Thinking about it, I would like to make an amendment to the “quality comment” remark: While it is clear to everyone that this is still a very bad speech engine, detailed descriptions on exactly what makes it hard to hear are very welcome!
I am considering a small prize for the first X correct guesses
I’m not trying to interpret it here. I’m just getting what it sounds like to me first shot, which–if you’re actually planning to use it as voices in a movie–is all most people will get per line.
EDIT: For what makes it hard to here is that it’s low, and fuzzy, with weird distortions in the background and weird, ckicking ‘sharp k’ sounds at the beginning. Besides the ‘k’ sounds, there’s no definition to the consonants that I can hear, it’s like a string of vowels.
I have decided that the first correct answer will receive one pick from the Blender shop, up to 35 Euro’s worth which seems to be the most expensive items available (if there is a link to a E200 bottle of wine, you cheated ).
I am very happy with the comments on the flaws in the sounds; they help a lot.

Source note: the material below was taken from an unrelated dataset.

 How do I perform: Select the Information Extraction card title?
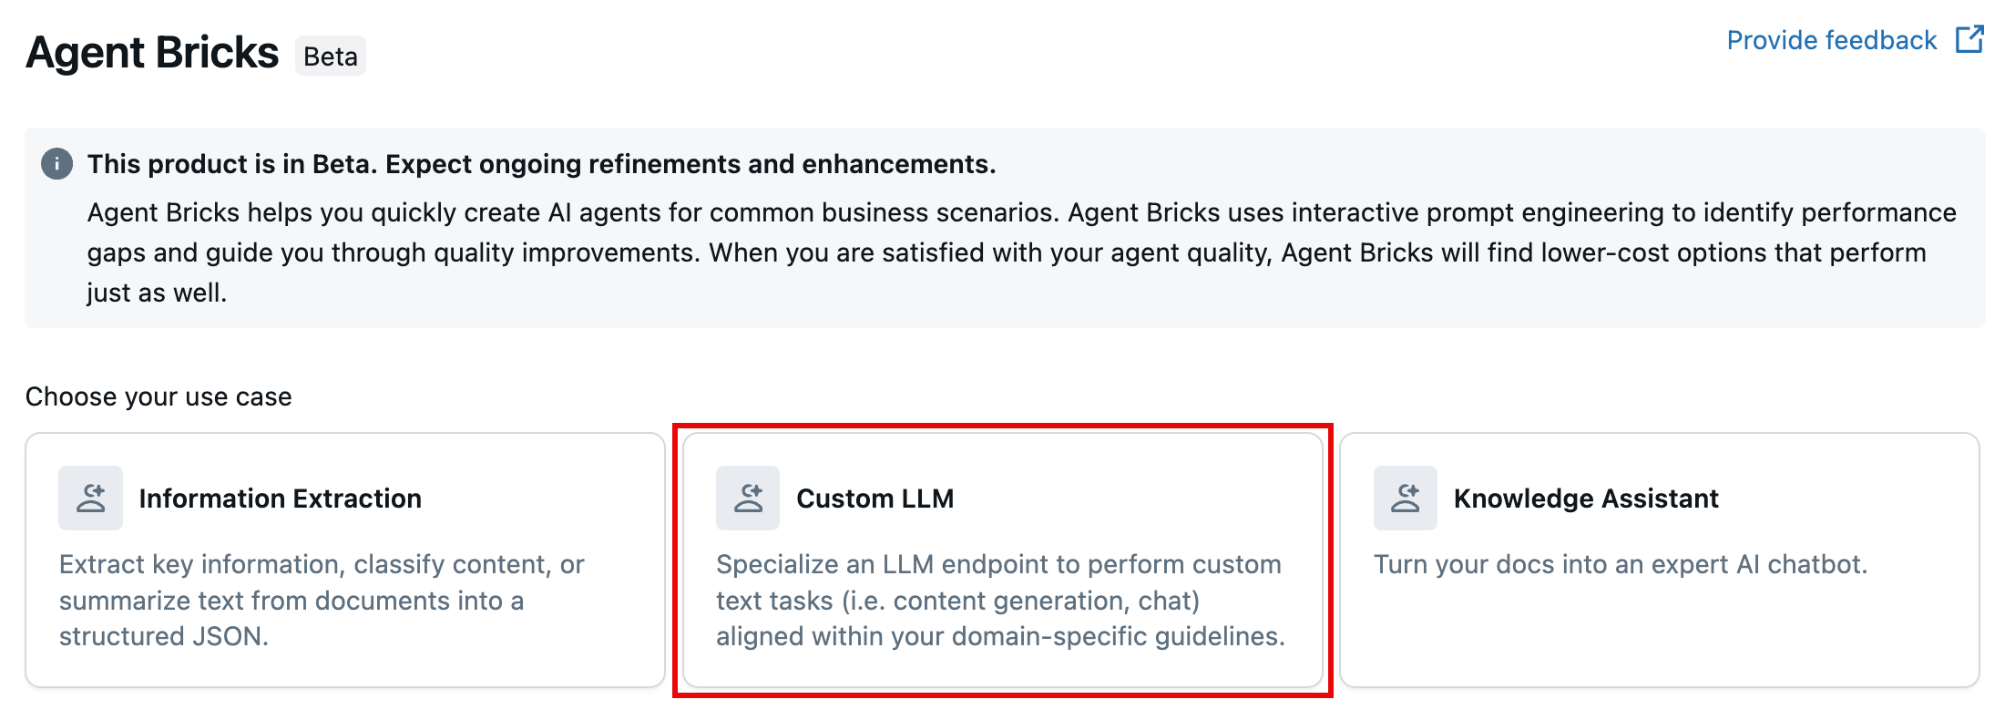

@Fatfinger, could you elaborate on the triangle/sawtooth waves you feel are missing? The reference files (the sentence was also recorded straight from speech for reference) hold no particular triangle or sawtooth waves, but it might be a way to emulate what is missing…
Yeah, I was a bit vague. I think what I was trying to say is, that sounds like D,B,P, are quite percussive and have a fairly sharp attack. I’m not too sure how speech synthesis works, but I’m imagining you have a couple or more oscillators corresponding to phonemes/letters, that are played in sequence corresponding to the text. Perhaps trying to alter the oscillator waveforms might do it. Or I could be a million miles off the mark. Hope that helps. Anyway, what do I win?
The ‘Hey’ sounds much more like just ‘A’/ In old text-to-speech processors, phonetic typing is usually better to reproduce speech. Was this phrase based on a sentence, or on phonemes?
Have you played around with the Microsoft Agent?
I guess that means animatinator and MikeCuffe got it right (Animatinator’s “how’re you feeling” gets points for high proximity). Originally, I stated the first one to guess it would get a pressie, but since I at that point knew that Animatinator had a correct answer, and I was just poking to see if his bullseye was a fluke, I repent by awarding both with a pick at the Blender eshop (still at the max of 35 Euro, so if I overlooked that silver-grey Bugatti road racer, sorry, you can’t have that one :p).
Mike, Ani, let me know what item you want from the shop, and where it should be delivered!
As for the rest, and those who should see this thread after this post of mine, do not fret! I like the idea of awarding gifts for effort, and will be lining up a follow-up contest (in which I’ll stay true to first-guess-gets-the-prize!). As some progress has (I believe) been made, next contest will be harder, and will be a full dialog between two people! I hope the speech engine is up to the task by then…
The Sentence II (pun intended) should be held within a week or two. Stay tuned
PS: I would like to know if people in the meantime would be willing to comment on the progress that I believe has been made on the speech engine, by evaluating smaller samples up until The Sentence II is held. No prizes, but completely external critique is very valuable to this work!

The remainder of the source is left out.